Slash/Back's actors are primarily young, first-time actors from Iqaluit. Their performances are very raw in some instances, which can be chalked up to their inexperience, but overall, they deliver good performances. Shirley, in particular, has a natural charisma that translates well to the screen, and Ellsworth shows a lot of energy and is clearly having a ball playing the scrappy Uki. 
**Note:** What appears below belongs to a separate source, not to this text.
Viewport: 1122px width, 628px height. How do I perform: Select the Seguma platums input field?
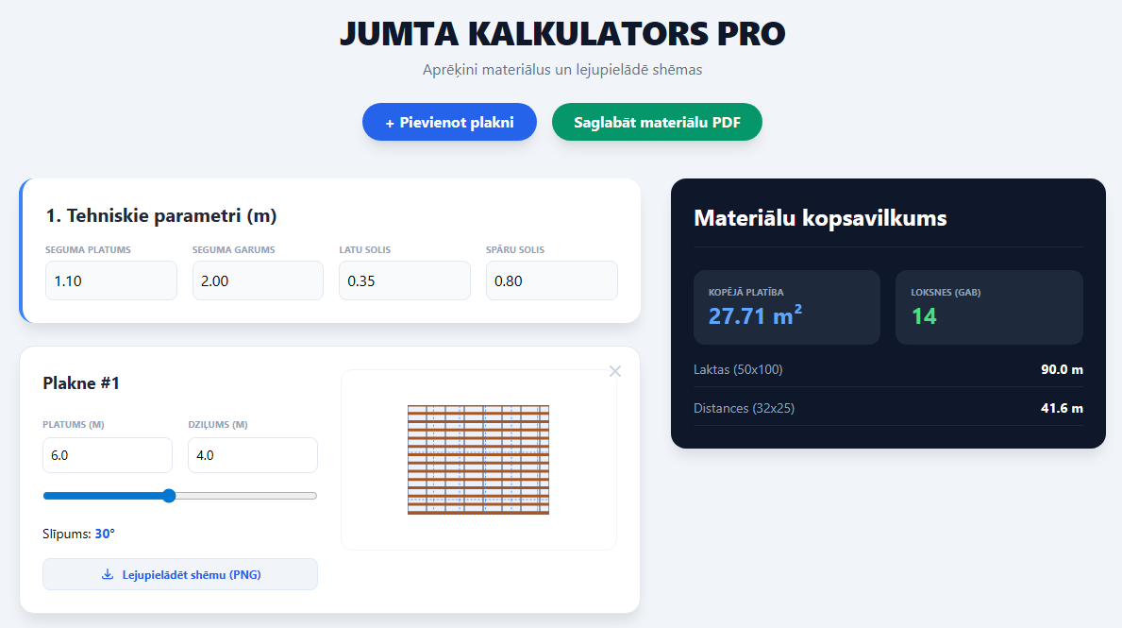pyautogui.click(x=110, y=280)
The greatest strength of Slash/Back is its script. Innuksuk authentically highlights the preteen experience of young girls, specifically those living in Nunavut's quiet hamlets. She doesn't simply rest on stereotypes and tropes of what we may expect from these characters. Rather, she takes Maika's deep knowledge and skills passed down from her father and contrasts this with a juvenile shame in her Indigeneity. Innuksuk creates a character like Leena who doesn't have any interest in hunting — and not because of any rebellion against her culture, it's just not her thing. 

Innuksuk gives her texture to her story and characters, where lesser filmmakers would instead concentrate on the alien attack. In Slash/Back, the extraordinary nature of their situation is secondary to Maika and her crew. Their focus is on the house party of a boy Maika and Jesse have their eye on, and on the one-upmanship nature of Maika and Uki's relationship. 

There are times that the film meanders and the pacing feels choppy and halting, and the limited budget means that the CGI of the alien creatures can pull viewers out of the film. But there's no denying the promise and potential of Innuksuk as a director and writer. 

Slash/Back is an incredibly ambitious movie that incorporates nuanced themes effortlessly and to great avail. It's a refreshing coming-of-age story that doesn't patronize and will leave audiences with the solid knowledge that you, in fact, should not fuck with the girls from Pang.